# AIM OF THE TASK:
Convert the lines of the items starting at the line containing "You are a computer-use agent. 258x152 pixels." and ending at the line containing "tap(71, 24)" into a JSON list of strings, one string per line, with blank lines omitted. Include both end lines and nothing outside that range.
## start
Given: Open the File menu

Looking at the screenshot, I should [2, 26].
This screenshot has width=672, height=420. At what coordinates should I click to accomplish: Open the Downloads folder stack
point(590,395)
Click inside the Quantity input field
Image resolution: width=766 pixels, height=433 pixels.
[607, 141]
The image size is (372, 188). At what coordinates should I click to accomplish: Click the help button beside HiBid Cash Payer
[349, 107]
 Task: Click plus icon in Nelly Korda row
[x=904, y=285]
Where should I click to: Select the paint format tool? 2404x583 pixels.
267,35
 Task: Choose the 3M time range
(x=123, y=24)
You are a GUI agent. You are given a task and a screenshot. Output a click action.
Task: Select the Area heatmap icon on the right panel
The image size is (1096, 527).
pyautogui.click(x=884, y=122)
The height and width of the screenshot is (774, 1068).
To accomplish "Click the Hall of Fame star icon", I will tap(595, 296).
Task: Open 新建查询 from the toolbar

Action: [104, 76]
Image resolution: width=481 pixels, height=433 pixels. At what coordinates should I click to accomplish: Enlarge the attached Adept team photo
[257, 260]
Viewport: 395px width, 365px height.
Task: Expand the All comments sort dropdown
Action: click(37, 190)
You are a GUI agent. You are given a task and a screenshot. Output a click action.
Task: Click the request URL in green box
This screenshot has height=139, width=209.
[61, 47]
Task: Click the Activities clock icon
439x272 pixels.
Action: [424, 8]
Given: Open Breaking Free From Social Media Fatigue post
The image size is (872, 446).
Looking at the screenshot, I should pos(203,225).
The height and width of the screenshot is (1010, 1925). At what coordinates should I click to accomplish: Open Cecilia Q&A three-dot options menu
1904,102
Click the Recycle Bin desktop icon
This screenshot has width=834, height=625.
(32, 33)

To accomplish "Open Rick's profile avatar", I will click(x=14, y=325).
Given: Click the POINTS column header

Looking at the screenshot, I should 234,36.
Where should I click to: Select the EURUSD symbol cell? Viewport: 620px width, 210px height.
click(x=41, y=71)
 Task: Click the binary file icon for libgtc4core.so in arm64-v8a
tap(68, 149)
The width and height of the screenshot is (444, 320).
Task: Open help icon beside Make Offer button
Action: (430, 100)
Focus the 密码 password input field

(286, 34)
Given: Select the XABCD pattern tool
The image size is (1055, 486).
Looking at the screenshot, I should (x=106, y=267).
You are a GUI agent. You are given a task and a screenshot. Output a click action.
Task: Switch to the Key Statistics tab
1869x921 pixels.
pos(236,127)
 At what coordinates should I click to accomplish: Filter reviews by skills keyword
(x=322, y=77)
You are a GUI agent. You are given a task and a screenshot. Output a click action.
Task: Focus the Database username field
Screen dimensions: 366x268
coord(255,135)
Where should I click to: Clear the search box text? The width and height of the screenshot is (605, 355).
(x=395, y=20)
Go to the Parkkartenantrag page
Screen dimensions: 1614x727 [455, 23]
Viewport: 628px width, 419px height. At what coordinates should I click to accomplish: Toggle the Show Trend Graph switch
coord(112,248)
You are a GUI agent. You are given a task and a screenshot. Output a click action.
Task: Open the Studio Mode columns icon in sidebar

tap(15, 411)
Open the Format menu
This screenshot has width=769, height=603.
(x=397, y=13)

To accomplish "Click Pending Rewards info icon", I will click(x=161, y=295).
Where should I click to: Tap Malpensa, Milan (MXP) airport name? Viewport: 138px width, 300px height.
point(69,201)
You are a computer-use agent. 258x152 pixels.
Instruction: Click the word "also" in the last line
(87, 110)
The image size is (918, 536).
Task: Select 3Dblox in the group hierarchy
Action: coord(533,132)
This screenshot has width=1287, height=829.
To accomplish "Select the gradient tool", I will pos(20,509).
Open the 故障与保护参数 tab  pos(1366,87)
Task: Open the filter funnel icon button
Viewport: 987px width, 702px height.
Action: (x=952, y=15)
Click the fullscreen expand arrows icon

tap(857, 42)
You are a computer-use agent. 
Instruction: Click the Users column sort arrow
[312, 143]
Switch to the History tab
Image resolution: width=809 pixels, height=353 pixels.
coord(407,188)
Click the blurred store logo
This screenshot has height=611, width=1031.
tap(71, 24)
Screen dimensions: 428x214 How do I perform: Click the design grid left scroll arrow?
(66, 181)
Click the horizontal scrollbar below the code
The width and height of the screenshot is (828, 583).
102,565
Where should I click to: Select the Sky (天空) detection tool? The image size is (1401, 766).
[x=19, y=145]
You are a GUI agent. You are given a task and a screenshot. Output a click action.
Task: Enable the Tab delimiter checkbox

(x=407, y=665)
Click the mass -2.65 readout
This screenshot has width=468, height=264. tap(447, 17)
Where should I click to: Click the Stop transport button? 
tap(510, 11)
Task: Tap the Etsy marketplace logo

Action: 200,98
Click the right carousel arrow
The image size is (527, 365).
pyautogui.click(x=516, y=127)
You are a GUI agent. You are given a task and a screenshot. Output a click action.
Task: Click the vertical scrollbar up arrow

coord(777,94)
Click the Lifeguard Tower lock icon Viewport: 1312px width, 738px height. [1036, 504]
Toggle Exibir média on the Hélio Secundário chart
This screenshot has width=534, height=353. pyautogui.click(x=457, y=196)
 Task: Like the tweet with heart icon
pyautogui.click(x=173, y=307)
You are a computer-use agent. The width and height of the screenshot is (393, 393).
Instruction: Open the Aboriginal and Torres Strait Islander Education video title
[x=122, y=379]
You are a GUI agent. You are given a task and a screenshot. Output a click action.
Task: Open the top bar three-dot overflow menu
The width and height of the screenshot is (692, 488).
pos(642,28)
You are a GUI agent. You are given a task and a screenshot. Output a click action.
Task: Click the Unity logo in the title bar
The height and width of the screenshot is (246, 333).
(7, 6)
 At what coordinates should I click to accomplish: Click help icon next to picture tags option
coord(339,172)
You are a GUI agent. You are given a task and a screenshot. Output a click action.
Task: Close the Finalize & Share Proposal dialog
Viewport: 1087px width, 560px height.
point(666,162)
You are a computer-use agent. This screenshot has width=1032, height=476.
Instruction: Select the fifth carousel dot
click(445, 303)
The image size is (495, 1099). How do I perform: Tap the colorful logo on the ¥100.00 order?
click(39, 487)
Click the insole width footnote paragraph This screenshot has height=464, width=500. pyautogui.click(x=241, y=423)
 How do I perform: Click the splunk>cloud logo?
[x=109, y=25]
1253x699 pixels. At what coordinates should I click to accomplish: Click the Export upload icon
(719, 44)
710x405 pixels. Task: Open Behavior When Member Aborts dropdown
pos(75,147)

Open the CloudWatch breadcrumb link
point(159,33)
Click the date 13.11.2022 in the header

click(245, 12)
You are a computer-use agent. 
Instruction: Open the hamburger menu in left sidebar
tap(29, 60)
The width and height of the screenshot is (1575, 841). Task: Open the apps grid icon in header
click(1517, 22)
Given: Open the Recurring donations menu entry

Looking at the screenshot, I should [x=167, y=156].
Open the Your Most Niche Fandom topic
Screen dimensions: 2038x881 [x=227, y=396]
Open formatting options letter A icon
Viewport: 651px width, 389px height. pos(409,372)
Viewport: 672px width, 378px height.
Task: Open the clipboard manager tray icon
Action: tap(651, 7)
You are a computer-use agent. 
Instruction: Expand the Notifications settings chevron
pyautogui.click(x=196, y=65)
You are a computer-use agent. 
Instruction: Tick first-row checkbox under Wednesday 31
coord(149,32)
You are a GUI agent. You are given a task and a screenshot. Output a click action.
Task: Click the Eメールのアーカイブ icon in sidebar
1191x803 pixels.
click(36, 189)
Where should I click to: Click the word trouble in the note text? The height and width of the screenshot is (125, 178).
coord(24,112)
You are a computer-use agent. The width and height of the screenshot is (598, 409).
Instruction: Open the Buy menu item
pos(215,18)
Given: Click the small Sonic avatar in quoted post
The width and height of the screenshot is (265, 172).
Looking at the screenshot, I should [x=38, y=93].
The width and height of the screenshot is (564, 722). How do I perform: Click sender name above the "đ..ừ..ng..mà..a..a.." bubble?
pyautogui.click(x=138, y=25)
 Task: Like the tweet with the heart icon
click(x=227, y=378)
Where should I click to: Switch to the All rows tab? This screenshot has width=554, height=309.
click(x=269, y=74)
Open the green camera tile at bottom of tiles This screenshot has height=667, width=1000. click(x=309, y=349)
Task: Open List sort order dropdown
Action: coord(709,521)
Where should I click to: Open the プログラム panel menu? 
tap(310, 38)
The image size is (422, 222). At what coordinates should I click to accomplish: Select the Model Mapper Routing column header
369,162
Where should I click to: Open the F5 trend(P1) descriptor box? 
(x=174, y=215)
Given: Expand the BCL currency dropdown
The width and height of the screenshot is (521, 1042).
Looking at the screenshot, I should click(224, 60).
## end
# SOLUTION FOR THIS PROBLEM:
[
  "You are a computer-use agent. 258x152 pixels.",
  "Instruction: Click the word \"also\" in the last line",
  "(87, 110)",
  "The image size is (918, 536).",
  "Task: Select 3Dblox in the group hierarchy",
  "Action: coord(533,132)",
  "This screenshot has width=1287, height=829.",
  "To accomplish \"Select the gradient tool\", I will pos(20,509).",
  "Open the 故障与保护参数 tab  pos(1366,87)",
  "Task: Open the filter funnel icon button",
  "Viewport: 987px width, 702px height.",
  "Action: (x=952, y=15)",
  "Click the fullscreen expand arrows icon",
  "tap(857, 42)",
  "You are a computer-use agent. ",
  "Instruction: Click the Users column sort arrow",
  "[312, 143]",
  "Switch to the History tab",
  "Image resolution: width=809 pixels, height=353 pixels.",
  "coord(407,188)",
  "Click the blurred store logo",
  "This screenshot has height=611, width=1031.",
  "tap(71, 24)"
]